[Tasks to perform]:
#1 In the sugar glider thread below, why does Amalthea object to pet shops selling gliders? Answer in one to three sentences.
#2 Carry on the sugar glider forum thread below from the point where it stops.

[Page excerpt]:
--------------------------------
# Sugar gliders?



## RussianTort55 (Jun 9, 2007)

Does anyone know of anywhere (as close to london as poss) were i can get some? thanks: victory:


----------



## Amalthea (Oct 2, 2007)

Please make a jaunt over to Sugar Lumps - Index

It's a wonderful UK based glider forum with several fantastic glider breeders available for any advice and your future sugar babies


----------



## Gecko_Sean (Aug 15, 2007)

Amalthea said:


> Please make a jaunt over to Sugar Lumps - Index
> 
> It's a wonderful UK based glider forum with several fantastic glider breeders available for any advice and your future sugar babies


yeah. its a great site, i am already a member, very friendly bunch.


----------



## glidergirl (Nov 27, 2006)

If you have a looksie in the approved breeders section (on sugar lumps) there is a lady called Terry (Furbutz) in East London.


----------



## Jess_Peter (Aug 18, 2007)

theirs one of these for sale in a local pet shop.... i really want it!!

xxxx


----------



## Amalthea (Oct 2, 2007)

I HATE that some petshops continue to sell gliders... They require much more care than a hamster and they are rarely cared for properly (obviously if there is just one) in pet shops. If the pet shop isn't caring for them correctly, how can they give sound advice on their care to anybody who buys them? GRRRR!!!


----------



## Jess_Peter (Aug 18, 2007)
--------------------------------
[Dataset content]:

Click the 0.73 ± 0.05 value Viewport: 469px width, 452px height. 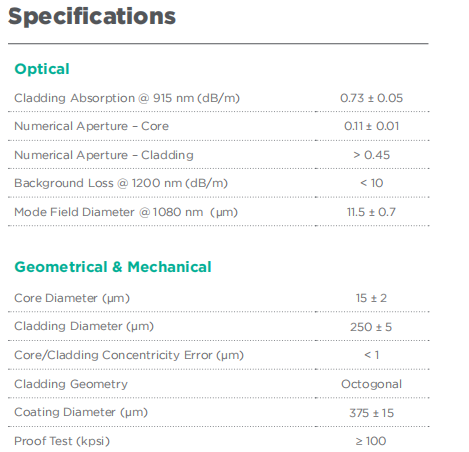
--------------------------------
[Responses to the tasks]:
#1 Amalthea says gliders need much more care than a hamster and are rarely cared for properly in pet shops, especially when only one is kept. If a shop isn't caring for them correctly, it can't give sound advice on their care to anyone who buys them.

#2
well tbh most pet shops have no idea about ANY of the animals they have in, so unless the person buying isnt an impulse buyer and does there research, the animal(s) will be kept in an unsuitable condition...

i do agree with you and am not arguing but the problem isnt with just gliders its with MOST animals!! 

xxxx


----------



## Amalthea (Oct 2, 2007)

It's just so much easier to end up with a dead glider if you aren't given the proper information than say a hamster... Although, I won't start on the size of hamster cages petshops sell... *lol*


----------



## thehoghut (Dec 6, 2007)

Collecting my new boys soon...can't wait.
Having fun watching the OH finishing the cage


----------



## thehoghut (Dec 6, 2007)

will be posting pics @ sugar lumps


----------



## PendleHog (Dec 21, 2005)

Another recommendation for sugar lumps, Im not a glider-ite, but they seem like a nice enough bunch over there :Na_Na_Na_Na:

As for suggies in pet shops, there is a place near me that feeds theirs solely on locusts and keeps them in 18" rat cages (too small even for rats IMO!)

Its the same rather unsavoury place Ive mentioned to glidergirl in the past as preparing the stock "any exotic mammal we can get away with" - disgusting place run by an equally vile man.


----------



## glidergirl (Nov 27, 2006)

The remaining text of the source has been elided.